AIM OF THE TASK >> Retype all of the data word for word, without pictures.

(WORKING DATA Opens)

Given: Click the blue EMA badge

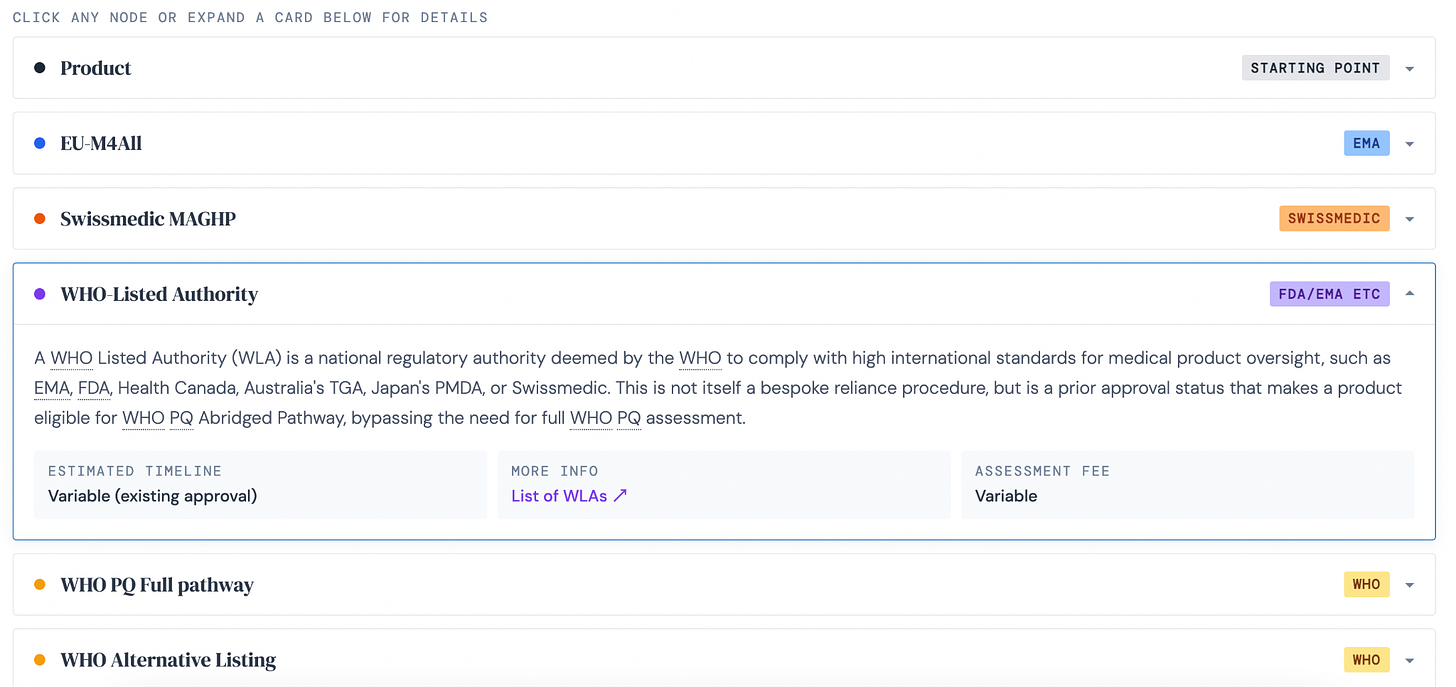Looking at the screenshot, I should pos(1366,143).
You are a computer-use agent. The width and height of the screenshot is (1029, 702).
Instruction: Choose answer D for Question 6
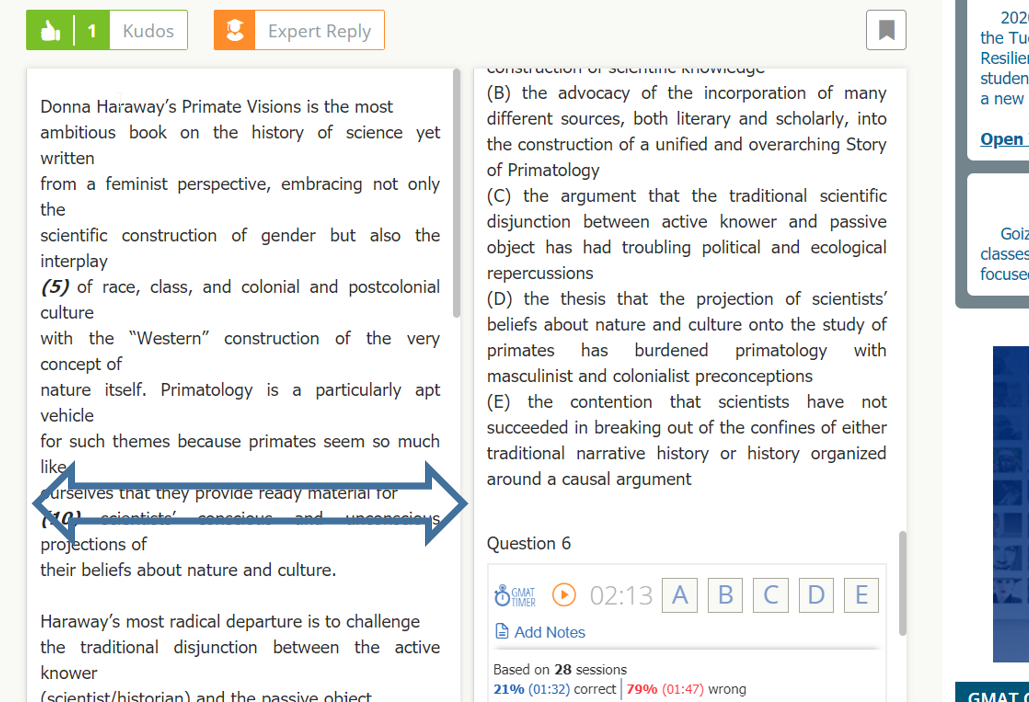pos(816,595)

(WORKING DATA Closes)

SOLUTION TO THE PROBLEM >>
Given: Click the blue EMA badge

Looking at the screenshot, I should pos(1366,143).
You are a computer-use agent. The width and height of the screenshot is (1029, 702).
Instruction: Choose answer D for Question 6
pos(816,595)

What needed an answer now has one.